Task to carry out:
Copy nothing before the line containing "bergwärts! (1448, 928)". Reproduce that line and all that follow, exactly, through the end of the records.

Pixel coordinate grounding data:
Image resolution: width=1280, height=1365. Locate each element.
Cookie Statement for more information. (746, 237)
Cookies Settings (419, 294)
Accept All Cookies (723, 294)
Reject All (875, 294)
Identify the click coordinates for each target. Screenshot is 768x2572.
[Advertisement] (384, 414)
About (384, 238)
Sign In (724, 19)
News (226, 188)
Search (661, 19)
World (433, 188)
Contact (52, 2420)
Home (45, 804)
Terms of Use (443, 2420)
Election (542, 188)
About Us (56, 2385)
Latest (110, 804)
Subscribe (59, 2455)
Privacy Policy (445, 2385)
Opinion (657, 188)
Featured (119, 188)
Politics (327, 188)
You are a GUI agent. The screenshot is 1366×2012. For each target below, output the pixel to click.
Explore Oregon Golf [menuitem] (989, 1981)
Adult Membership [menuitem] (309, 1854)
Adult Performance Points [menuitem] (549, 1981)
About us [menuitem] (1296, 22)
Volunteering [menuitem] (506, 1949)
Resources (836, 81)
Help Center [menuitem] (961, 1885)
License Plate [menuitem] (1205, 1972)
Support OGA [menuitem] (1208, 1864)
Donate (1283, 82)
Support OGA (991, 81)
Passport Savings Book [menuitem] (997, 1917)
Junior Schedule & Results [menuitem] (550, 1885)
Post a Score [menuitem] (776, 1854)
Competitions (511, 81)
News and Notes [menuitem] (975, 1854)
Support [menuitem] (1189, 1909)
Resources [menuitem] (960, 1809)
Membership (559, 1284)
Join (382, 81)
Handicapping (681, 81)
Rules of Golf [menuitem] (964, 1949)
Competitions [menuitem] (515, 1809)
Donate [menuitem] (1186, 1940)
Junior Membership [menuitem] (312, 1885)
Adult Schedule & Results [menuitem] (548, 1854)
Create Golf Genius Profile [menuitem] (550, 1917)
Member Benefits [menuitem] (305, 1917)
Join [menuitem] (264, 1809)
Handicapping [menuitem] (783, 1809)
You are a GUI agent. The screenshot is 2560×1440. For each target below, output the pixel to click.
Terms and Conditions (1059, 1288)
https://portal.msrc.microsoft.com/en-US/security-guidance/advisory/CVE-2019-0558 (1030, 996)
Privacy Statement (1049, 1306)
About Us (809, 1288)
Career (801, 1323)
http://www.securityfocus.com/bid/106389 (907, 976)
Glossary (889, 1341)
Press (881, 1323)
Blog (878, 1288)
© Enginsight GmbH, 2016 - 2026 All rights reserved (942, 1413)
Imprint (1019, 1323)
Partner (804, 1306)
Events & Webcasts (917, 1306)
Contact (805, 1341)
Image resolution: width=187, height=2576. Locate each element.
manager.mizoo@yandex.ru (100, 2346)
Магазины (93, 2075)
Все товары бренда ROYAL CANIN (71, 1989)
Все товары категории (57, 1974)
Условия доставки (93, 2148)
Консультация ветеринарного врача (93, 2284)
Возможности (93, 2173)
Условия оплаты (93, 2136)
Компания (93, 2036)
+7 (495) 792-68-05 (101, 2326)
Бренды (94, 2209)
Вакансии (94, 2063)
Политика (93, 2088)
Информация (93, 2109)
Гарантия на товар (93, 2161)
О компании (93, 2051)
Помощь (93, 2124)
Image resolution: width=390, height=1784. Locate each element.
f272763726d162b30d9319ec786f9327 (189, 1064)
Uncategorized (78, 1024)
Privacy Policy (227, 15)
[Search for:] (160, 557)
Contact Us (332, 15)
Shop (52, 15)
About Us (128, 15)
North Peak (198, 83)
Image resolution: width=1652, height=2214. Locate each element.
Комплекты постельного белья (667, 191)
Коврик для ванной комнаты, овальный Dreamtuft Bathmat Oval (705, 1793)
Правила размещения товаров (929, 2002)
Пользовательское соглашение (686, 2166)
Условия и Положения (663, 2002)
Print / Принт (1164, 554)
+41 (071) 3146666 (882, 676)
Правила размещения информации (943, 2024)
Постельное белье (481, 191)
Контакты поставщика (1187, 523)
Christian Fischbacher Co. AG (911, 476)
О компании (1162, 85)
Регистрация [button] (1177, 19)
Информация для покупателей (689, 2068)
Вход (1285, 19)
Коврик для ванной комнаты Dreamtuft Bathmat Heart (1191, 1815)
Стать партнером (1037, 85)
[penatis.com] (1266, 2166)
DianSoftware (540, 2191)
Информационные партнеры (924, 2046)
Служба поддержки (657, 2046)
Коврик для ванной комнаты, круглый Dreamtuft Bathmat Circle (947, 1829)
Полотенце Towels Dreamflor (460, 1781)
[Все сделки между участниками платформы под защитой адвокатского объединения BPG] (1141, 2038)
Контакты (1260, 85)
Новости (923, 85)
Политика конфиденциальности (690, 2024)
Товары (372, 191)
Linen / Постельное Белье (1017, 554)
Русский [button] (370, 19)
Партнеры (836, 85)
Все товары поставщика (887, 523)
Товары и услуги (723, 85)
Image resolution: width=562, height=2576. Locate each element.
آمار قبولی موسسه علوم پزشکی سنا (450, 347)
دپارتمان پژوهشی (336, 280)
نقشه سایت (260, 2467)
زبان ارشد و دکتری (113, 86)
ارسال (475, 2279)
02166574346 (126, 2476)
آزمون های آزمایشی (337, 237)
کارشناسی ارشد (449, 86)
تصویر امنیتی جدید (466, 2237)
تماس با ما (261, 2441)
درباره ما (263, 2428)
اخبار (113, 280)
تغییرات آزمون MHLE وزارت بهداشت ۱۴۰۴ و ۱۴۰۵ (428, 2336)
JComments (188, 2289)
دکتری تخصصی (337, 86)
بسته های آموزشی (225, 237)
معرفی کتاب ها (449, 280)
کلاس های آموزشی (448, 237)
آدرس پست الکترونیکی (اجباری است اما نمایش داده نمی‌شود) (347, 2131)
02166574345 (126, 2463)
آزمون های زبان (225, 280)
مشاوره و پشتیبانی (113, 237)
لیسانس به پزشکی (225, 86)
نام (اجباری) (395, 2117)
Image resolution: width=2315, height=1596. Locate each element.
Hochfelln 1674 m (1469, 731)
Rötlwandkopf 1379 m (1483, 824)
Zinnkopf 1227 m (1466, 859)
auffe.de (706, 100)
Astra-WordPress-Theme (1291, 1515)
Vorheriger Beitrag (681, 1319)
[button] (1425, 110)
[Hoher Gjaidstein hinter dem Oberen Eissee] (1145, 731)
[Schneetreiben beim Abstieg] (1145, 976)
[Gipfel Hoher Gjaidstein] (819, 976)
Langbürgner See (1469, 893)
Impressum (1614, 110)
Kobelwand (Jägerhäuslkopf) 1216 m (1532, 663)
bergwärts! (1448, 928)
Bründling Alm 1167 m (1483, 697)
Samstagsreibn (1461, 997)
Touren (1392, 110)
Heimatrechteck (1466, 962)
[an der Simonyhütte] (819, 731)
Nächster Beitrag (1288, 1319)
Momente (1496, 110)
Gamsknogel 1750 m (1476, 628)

Result below:
bergwärts! (1448, 928)
Bründling Alm 1167 m (1483, 697)
Samstagsreibn (1461, 997)
Touren (1392, 110)
Heimatrechteck (1466, 962)
[an der Simonyhütte] (819, 731)
Nächster Beitrag (1288, 1319)
Momente (1496, 110)
Gamsknogel 1750 m (1476, 628)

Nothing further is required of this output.